The reporter went on, with multiple battle footage displays popping up giving those watching views of both orbital and surface combat, all without tags or context, but it was enough to make Arvil’s skin crawl with a mixture of fear and anger. Star Force and its allies maintained a neutral zone around the ADZ where they kept back lizard forward bases through a nearly continuous cycle of battles. Cl
an Saiyan was involved in some of them, from time to time, though the Clans were used more as defensive emplacements within the ADZ while the mainline fleets were the ones taking the offensive.
But for the lizards to have bypassed the neutral zone and the border worlds to set up an attempted foothold inside the ADZ was a very bold attack.

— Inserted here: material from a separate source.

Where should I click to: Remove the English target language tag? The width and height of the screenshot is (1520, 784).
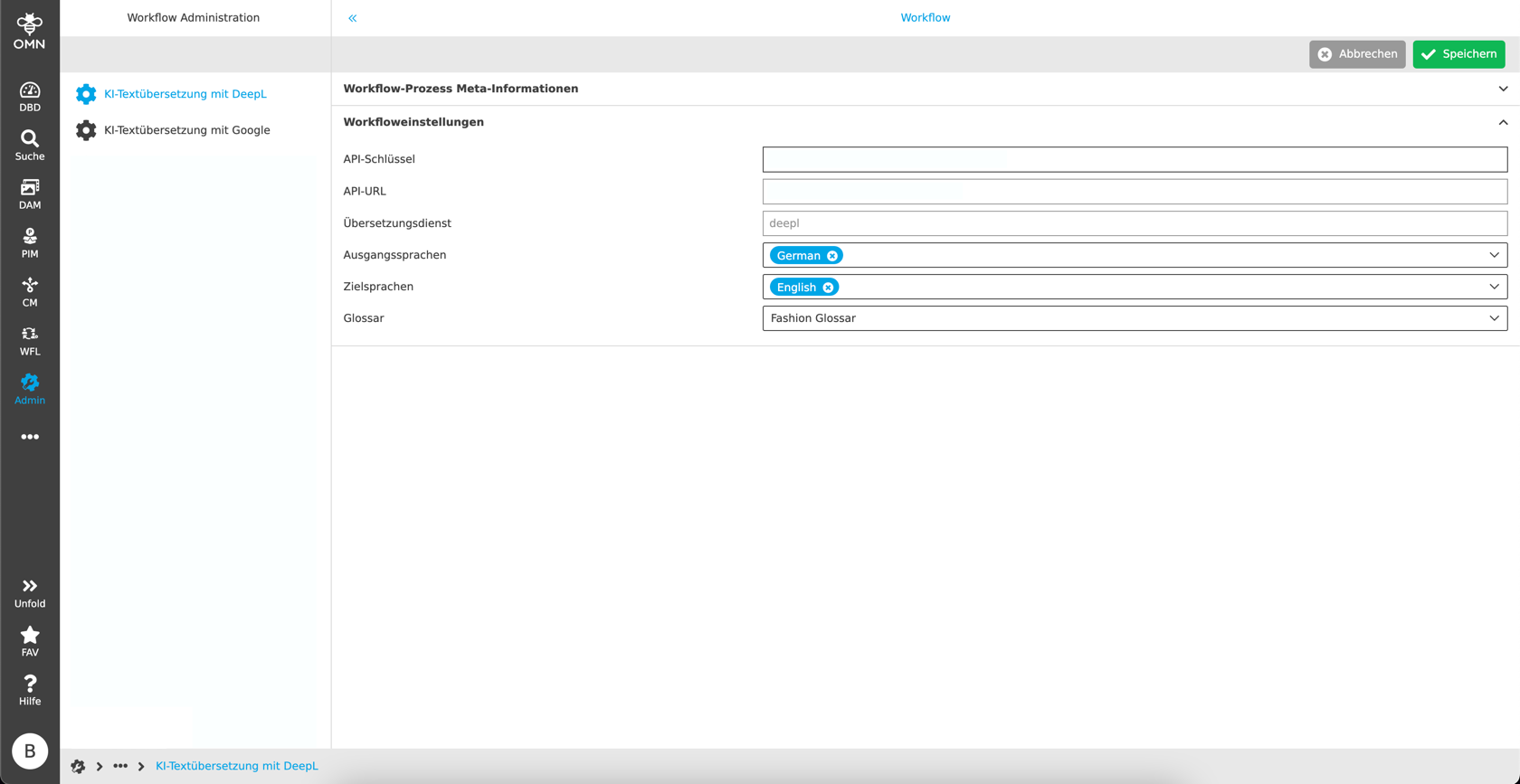pyautogui.click(x=828, y=288)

Star Force obviously squashed it, with them unable to resupply that far inside without their convoys getting picked apart on the way in, but the mere fact that they’d tried and had gotten as far as they did was ominous and Arvil had to remind himself that the front wasn’t an armored wall, but rather a collection of tiny dots…and there was nothing keeping the lizards or anyone else from moving between or over those dots.
Any system in the ADZ could theoretically get hit, but with monitoring systems around most of the stars any attacking fleet passing through would be detected and the word would spread, albeit slowly due to the lag, but that meant the enemy couldn’t sneak inside and set up a base with years of anonymity to work with. Arvil didn’t know how many systems still lacked the monitoring devices, but he knew there were regular patrols going through them to prevent just such a thing and give Star Force a heads up if someone was trying to grow a forward base behind their defensive ‘lines.’
There was no way the lizards had more than a few months to get set up before they were confronted, meaning that they must have smuggled in a huge fleet as opposed to the single ships that were reportedly conquering entire systems elsewhere, planting a colony somewhere out of the way and growing the troops and building the ships that would then conquer it over subsequent years. That couldn’t happen here, so the lizards had to take another tactic, but what the hell had they been thinking?